Spiritism and mediums
Edyta Jarosz-Mackiewicz

Spiritism and mediums
Edyta Jarosz-Mackiewicz

Those are the mediums […].’ The spectacle, of about two hours’ duration, showed Palmieri sending his mediums to sleep by the use of his gaze, but in such a manner that they were still able to walk, answer questions and perform various acts. (424)

 

One of the most important events during Stanisław Wokulski’s stay in Paris is his participation in a séance conducted by Professor Palmieri. He is especially impressed by magnetic experiments with hypnosis. The word “medium” denoted a person susceptible to hypnosis and suggestion, supposedly able to respond to telepathy, capable of clairvoyance and of communing with ghosts during mediumistic or spiritistic séances.

A medium’s alleged supernatural talents included: levitation (the ability to make objects and bodies hover in the air without touching them); producing spectres or phantoms of people, animals and objects; thought photography (in which a photosensitive material revealed images identical to the imaginings of the medium); and creating material doubles, which allowed the medium to be in two different places at the same time. Mediums were also allegedly able to relay information from the visiting ghost to the participants, quote its words, or speak in the apparition’s voice.

A brisk trade in mediumistic paraphernalia developed in Warsaw in the era of The Doll. Various props used during séances were manufactured and sold: there were special tables, phosphorescent screens which cast light on the apparitions, and other objects which accompanied the séances. One could also take funeral photographs: in their background, behind the deceased, a ghost of someone they were close to would appear.

There were many methods of getting in touch with ghosts. Most frequently, mediums (and the participants of the séance) were put into a trance, a particular state in which supernatural stimuli could be felt; séances would predominantly take place in a darkened room, around a wooden, usually round table, in the evening or at night, in candlelight – all this was supposed to help the ghosts materialise.

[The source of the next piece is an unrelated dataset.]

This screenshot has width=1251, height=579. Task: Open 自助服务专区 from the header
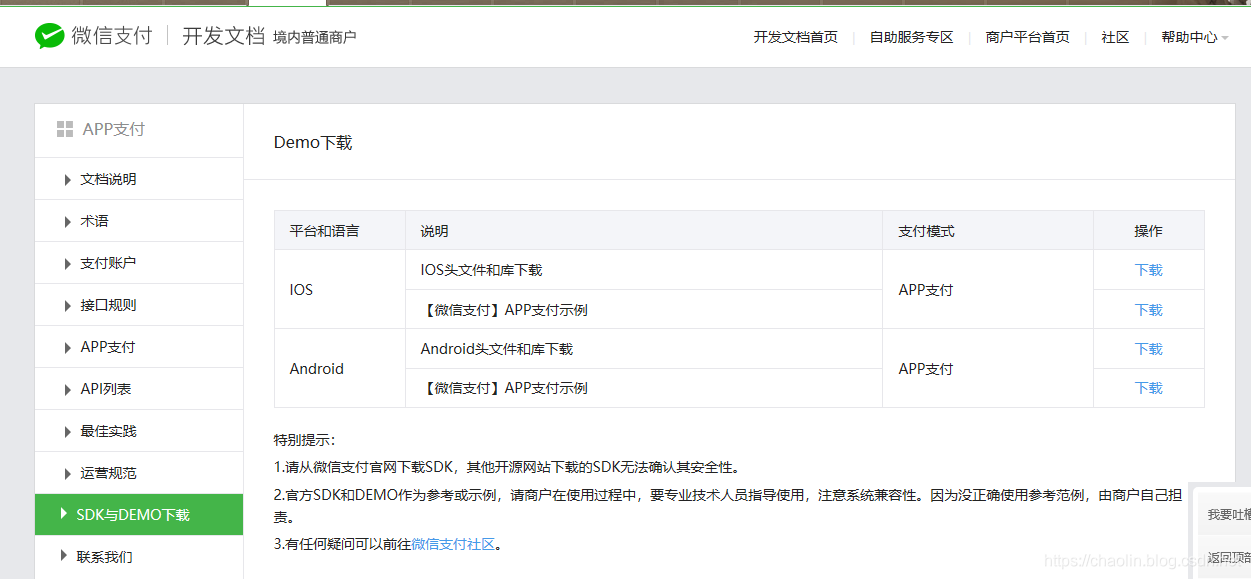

The most eminent scholar of hypnosis, magnetism, and mediums of the time was Julian Ochorowicz: philosopher, poet and inventor working in the field of electroacoustics, and telephony. He was friends with Bolesław Prus, who immortalised him in The Doll as the engineer and inventor Julian Ochocki.

Bibliografia

  1. W. Chłopicki, Z teki „spirytysty,” Warsaw 1897.
  2. J. Ochorowicz, Zjawiska mediumiczne, Warsaw 1913.
  3. H. Eysenck and C. Sargent, Explaining the Unexplained: Mysteries of the Paranormal. London, 1982.
  4. N. Ashby, Develop Your ESP: A Quick and Easy Way to Become Psychic, New York, 2004.